Vanita Gupta questions DOJ’s stand in lawsuit against Harvard

Vanita Gupta questions DOJ’s stand in lawsuit against Harvard

A coalition of civil rights and Asian-American advocacy organizations, led by the former head of the Department of Justice’s Office of Civil Rights, Vanita Gupta, have slammed the amicus brief filed by the department in support of the lawsuit filed by Asian-American students and parents against Harvard’s race-conscious admissions policy.

Harvard is being sued by a group calling itself Students for Fair Admissions which is working to have the school dismantle its race-conscious admissions policy, which it said discriminates against Asian-American students.

The Justice Department on Aug. 30 in its amicus brief, said that Harvard has “failed to demonstrate that it does not discriminate on the basis of race,” siding with the Asian-American students, including some Indian-Americans suing the Ivy League school’s race-based admissions policy as discriminatory. The brief said, “Harvard is engaging in outright racial balancing.”

Last year, the DOJ opened a Title VI investigation into Harvard’s admissions process, based upon a complaint filed by several Asian-American organizations that also included some Indian-American organizations, arguing that admissions should be based strictly on merit.

Some reports have suggested that if Harvard and other institutions that have a race-conscious admissions policy eliminate these policies, the Asian-American student population would rise to as much as 40 percent for a population of approximately 6 percent in the U.S. while the African-American and Hispanic-American students admitted could drop drastically with the African American students admissions being reduced to less than 2 percent.

“Despite a lot of these programs, blacks and Hispanics are underrepresented in colleges and universities today even more so than they were in 1980,” Gupta said.

The Supreme Court has upheld use of race as a factor in college admissions as recently as 2016.

“The Justice Department’s investigation is unprecedented,” Vanita Gupta, who had led the Justice Department’s Civil Rights Division under President Obama, had said in 2017. She is now president and CEO of The Leadership Conference on Civil and Human Rights. “The Justice Department has never been a party in these cases directly investigating an institution.”

Gupta has filed an amicus brief opposing Harvard’s motion for summary judgment in the case. Gupta’s filing argues that the Justice Department, under Jeff Sessions, “opposes constitutionally sound strategies that colleges and universities are using to expand educational opportunity for students of all backgrounds.”  The Justice Department recently filed a statement of interest in the lawsuit which has called Harvard’s affirmative action policy discriminatory against Asian-Americans.

Gupta called justice officials’ action one more example of “the administration’s contempt for efforts to build a more inclusive, just society.
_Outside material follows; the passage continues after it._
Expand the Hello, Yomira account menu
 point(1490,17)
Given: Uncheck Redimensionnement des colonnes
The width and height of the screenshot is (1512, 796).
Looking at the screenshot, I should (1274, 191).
It is now backing Edward Blum’s longstanding political agenda to undermine diversity in education and opportunity for millions of young people.”

Blum, a financial adviser considered the leading force behind Students for Fair Admissions, had filed the lawsuit charging Harvard with discrimination against Asian-Americans in its admissions practices. Gupta said that Sessions’ recent action shows his department “has once again abdicated its responsibility to enforce the law and protect the civil rights of all people in America.”
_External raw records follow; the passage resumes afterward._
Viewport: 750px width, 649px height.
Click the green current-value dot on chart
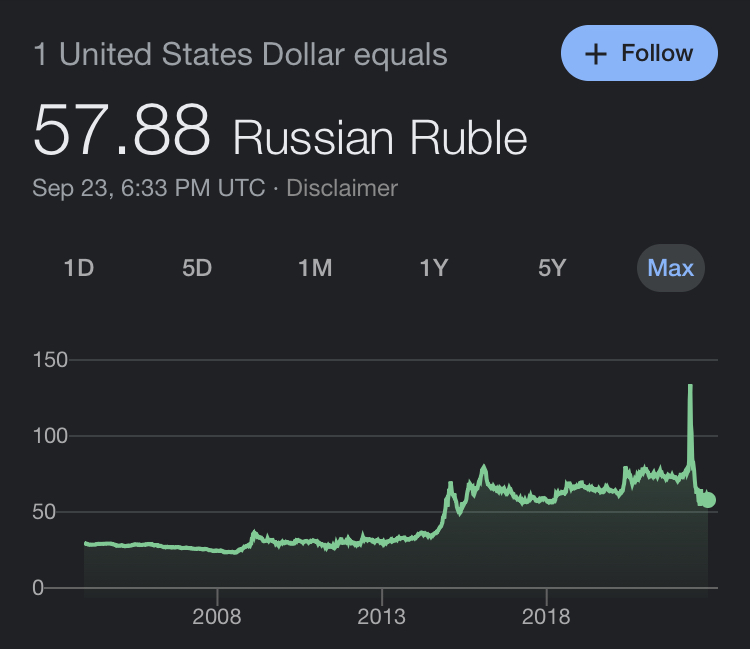[708, 499]

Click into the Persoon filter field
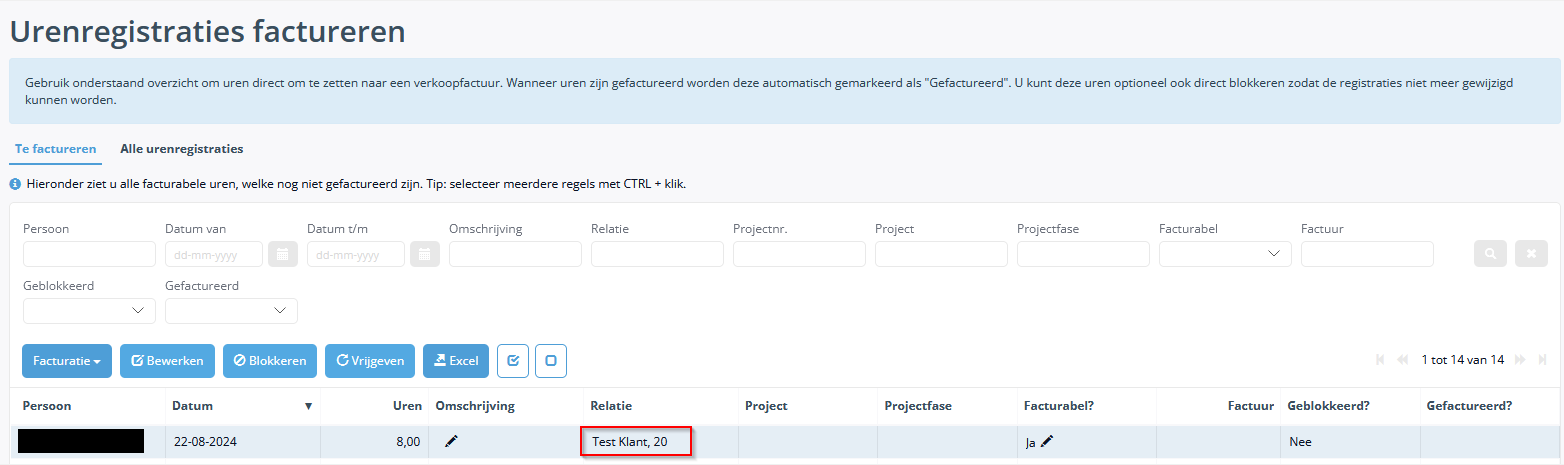89,254
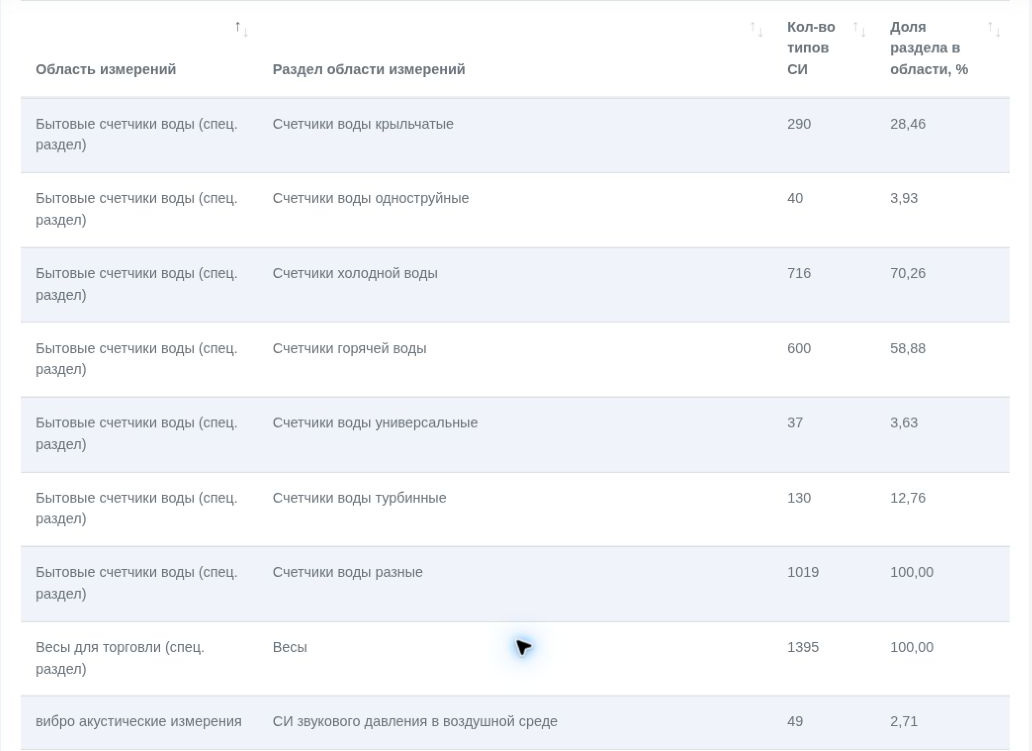1032x751 pixels.
Task: Click Доля раздела в области header
Action: tap(929, 48)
Sessions’ office, however, stands by its filing. “The Department of Justice has the responsibility to protect the civil rights of the American people. This case is significant because the admissions policies at our colleges and universities are important and must be conducted lawfully,” Sessions said in a press release. The DOJ press release said that “Harvard admits that it uses race to decide whether to admit certain applicants to the college. Under Supreme Court precedent, Harvard must demonstrate that its use of race does not result in illegal discrimination.” The department said that Harvard has failed to do so and plaintiffs should be allowed to proceed to a trial.

“No American should be denied admission to school because of their race,” said Sessions. “As a recipient of taxpayer dollars, Harvard has a responsibility to conduct its admissions policy without racial discrimination by using meaningful admissions criteria that meet lawful requirements.”

“The Justice Department clearly seems to be trying to tee up another case for the Supreme Court. It looks like right now that they are looking for a sympathetic, attractive group of plaintiffs — here it’s Asian-Americans students who’ve been denied admission at Harvard — and to try to drive a wedge among communities of color by kind of pitting Asian-Americans against African-American and Hispanic students,” Gupta had said.

National Council of Asian Pacific Americans (NCAPA) agreed with Gupta. Asian American Legal Defense and Education Fund, which also represents over two dozen Asian-American groups, joined by some senior education faculty at leading universities, for its part, filed an amicus brief in support of Harvard’s race-conscious admissions policy.